2) Record Tutorial Videos

Why demonstrate the same process dozens of times, when you could screen record it and just toss someone a link in a quick email?  Help them help themselves. How-to videos are incredibly popular on YouTube—harness that familiar preference to empower users.

3) Build a “Search” Into Your Website

We search Google when we want our questions answered. Your members or colleagues will want it to be just as easy to find answers on your organization’s website.  And if they do, it saves you time.

4) Send Out Weekly Tips

If you’re dealing with the same problem frequently, address it with everyone at once in a “weekly tech update” email with how-tos and troubleshooting tips.  You’ll significantly cut down on related calls in the future.

5) Train IT Ambassadors

Pick a staff member in each department to be an “IT ambassador” for a relevant technology system, and give them the additional training they need to help out co-workers with basic questions and tasks. You empower users when they can find solutions by talking to the person next to them rather than submitting IT support tickets or calling the IT department.

6) Team Up with HR

A robust employee onboarding process (or member registration process, if you work with an association) makes a huge difference. Make sure the first steps include a visual, brief, actionable resource with tips that address common questions around the tech used by your organization. Provide links to blogs, videos, or FAQ pages with more info.

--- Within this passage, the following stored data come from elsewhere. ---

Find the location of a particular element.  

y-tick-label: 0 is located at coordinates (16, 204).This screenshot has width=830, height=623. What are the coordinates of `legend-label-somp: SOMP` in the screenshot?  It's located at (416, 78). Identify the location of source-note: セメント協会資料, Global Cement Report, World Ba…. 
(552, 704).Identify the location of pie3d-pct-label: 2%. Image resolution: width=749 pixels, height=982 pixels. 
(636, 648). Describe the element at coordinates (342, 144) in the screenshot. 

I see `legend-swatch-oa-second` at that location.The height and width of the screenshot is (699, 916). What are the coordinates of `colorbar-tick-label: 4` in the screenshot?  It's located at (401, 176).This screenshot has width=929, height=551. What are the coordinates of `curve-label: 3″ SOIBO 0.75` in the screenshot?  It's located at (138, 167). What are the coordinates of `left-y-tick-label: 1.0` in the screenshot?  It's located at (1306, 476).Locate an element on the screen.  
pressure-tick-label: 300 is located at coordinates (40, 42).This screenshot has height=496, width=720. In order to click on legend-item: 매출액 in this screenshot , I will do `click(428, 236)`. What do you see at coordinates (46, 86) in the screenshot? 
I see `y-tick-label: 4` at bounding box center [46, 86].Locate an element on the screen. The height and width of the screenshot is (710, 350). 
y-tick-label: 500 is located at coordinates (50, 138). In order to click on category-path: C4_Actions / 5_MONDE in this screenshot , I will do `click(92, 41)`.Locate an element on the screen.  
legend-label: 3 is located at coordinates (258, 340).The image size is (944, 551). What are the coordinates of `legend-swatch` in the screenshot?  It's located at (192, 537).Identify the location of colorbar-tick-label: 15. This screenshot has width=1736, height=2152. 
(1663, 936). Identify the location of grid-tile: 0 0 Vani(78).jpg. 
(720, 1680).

7) Implement User-Friendly Software

A legacy system might be causing you more trouble than it’s worth.  If your software is so old it’s having compatibility issues, lacks necessary APIs, or bogs users down in an inefficient interface, it’s time to move on. 

Information technology becomes more intuitive, responsive, and easy to operate every year. You empower users to help themselves when you put user-friendly tech in their hands from the get-go.